The zoning change is a result of the city’s discriminatory past, where neighborhoods were subject to the system known as redlining, a systematic denial of services to residents deemed to live in certain areas based on race, as well as other segregation-inducing housing policies.
"We wanted to make sure the precision of our solutions matched the precision of the harm that was initially inflicted, and that harm was precise," Frey said.
That commitment to equity has extended to a partnership between the city, Minneapolis Public Schools (MPS), the city's public housing authority, Hennepin County and nonprofits, called Stable Homes Stable Schools. Frey said around 7% of the city's school-age population experience homelessness and even more experience severe housing instability — and of those, 75% are African American.
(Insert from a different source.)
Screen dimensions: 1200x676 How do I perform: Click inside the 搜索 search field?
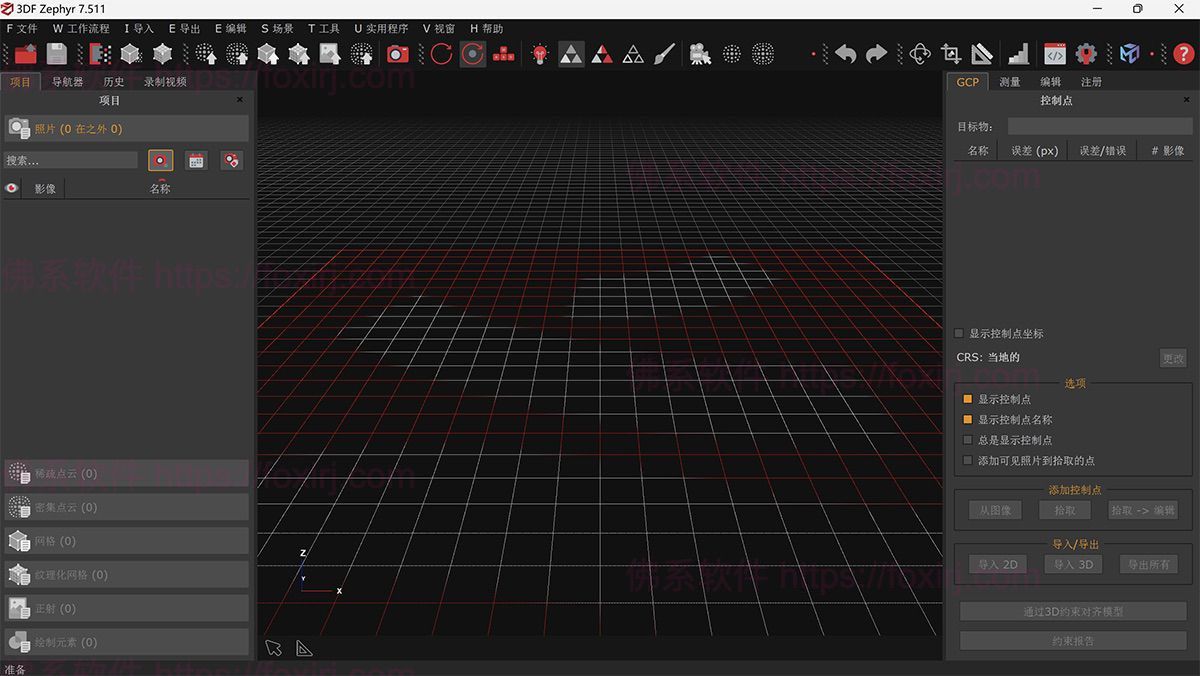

As part of the program, the city provides long-term rental assistance for families experiencing homelessness and has an emergency rental assistance fund for those that run into temporary hardship, like losing a job. Frey said after helping people out for a few months, most individuals are still in stable housing a year later. He said it represents a long-term investment in people's quality of life, and is the kind of forward-thinking approach needed in more cities to tackle these issues.
"This is the right thing to do, it's — I believe — a moral imperative to provide housing for people who need it, especially young children, but it's also financially smart," Frey said. "If we can prevent homelessness to begin with, it's far cheaper than having someone cycle through shelters and hospital stays and sometimes jail."
The city is also battling the effects of climate change, which has meant harsher winters and hotter summers. Frey and his colleagues have looked to dramatically cut emissions in the transportation sector. Some of those efforts have included adding bus-only lanes, helping the mobility option run more smoothly than single-occupancy vehicles. The city is also piloting mobility hubs as a one-stop shop for transportation options by light rail stations.
The efforts together form a long-term vision that Frey and members of the Minneapolis City Council hope will help make the lives of all residents better. "The way we’re viewing it, we’re leveling the playing field," Paul Mogush, manager of long-term planning at the City of Minneapolis, said during a panel discussion at the CityLab conference in October.
"We're just planning for the future, and that's something every forward-looking city should be doing," Frey said.